BACP recognises and values different entry routes to the counselling and psychotherapy profession. The diverse range of backgrounds, approaches, philosophies and professional training that our members bring to their work is a huge strength of BACP, and we believe SCoPEd would further enhance and embed that diversity. Ensuring fair access to the profession is critically important for trainees and clients, and a key part of our Equality, Diversity and Inclusion (EDI) strategy.

Some members have asked us if they would have to complete higher and expensive training as part of their professional development to move between columns. We’ve been able to reassure them that this is not the case. The gateways within the draft SCoPEd framework mean that members would be able to progress between columns by evidencing their knowledge and skills if they choose to do so, without having to retrain.

Unlike many professions that have moved away from vocational training and put an emphasis on academic levels of achievement in order to gain professional recognition, the draft SCoPEd framework protects and encourages those who undertake vocational training.

Far from disadvantaging those who cannot afford a more academic route, the draft framework sets out in very clear terms the huge range of skills of those who do undertake vocational trainings. We have never been able to represent those skills as clearly as we can now, with the column A competences and practice standards. We know these vocational trainings attract a more diverse student group – diverse in terms of class, social and economic status, culturally, educationally and in many other ways too. They are more affordable, more accessible (both geographically and in other ways) and sit very close to the communities they serve. This is a fantastic feature of our training landscape that we value highly, and SCoPEd would support and strengthen that.

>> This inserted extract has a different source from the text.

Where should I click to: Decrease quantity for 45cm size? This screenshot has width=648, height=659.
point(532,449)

The draft framework will enable members who enter via this route to access other columns via mechanisms that enable them to evidence having acquired further knowledge, skills and competence without having to embark on higher-level academic training, which may be expensive. This is currently very difficult, if not impossible, in some cases. As the framework is currently in draft form, we’re not able to provide the details of these gateways or mechanisms. We’re committed to communicating these to members once developed.

While it is likely that top-up trainings will emerge to help people access other columns, there will also be other routes for those who acquire the competence and experience in other ways. This is where the framework would foster and enable diversity in ways that are more flexible. Furthermore, BACP is developing a full EDI strategy that will actively support progression for those who may have started with a vocational diploma mapped to column A and who wish to benchmark themselves to another column.

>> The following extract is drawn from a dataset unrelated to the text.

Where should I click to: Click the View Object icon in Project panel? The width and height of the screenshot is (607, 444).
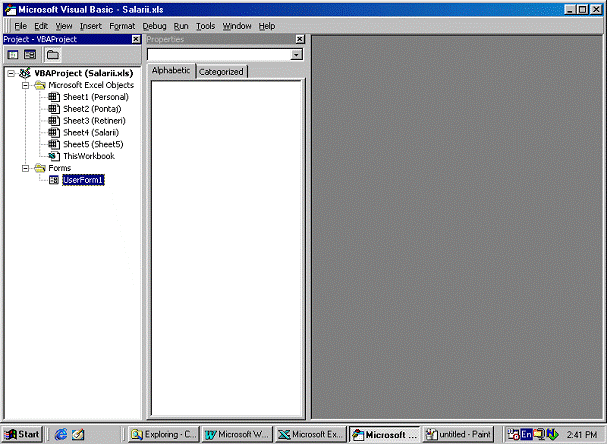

The skills and abilities of those in column A have never been captured or understood so clearly and this is something to celebrate as it will enable BACP to advocate for access to more paid opportunities. The SCoPEd framework embeds the principle of progression for all, rather than offering a single entry point, as in some other professions, and this, over time, will help increase diversity at every level.

Suky Kaur, Head of Stakeholders Relations at BACP, says, ‘It’s vitally important that we work to remove barriers to entry to the profession and look at what representation should look like, so that the profession can reflect and serve the public. We need to ensure that those from disadvantaged backgrounds are able to train and thrive; therefore we’ll look to pilot a bursary scheme to support fully paid access to training at entry level and also to enable progression within the profession, alongside supporting trainees with mentoring support.’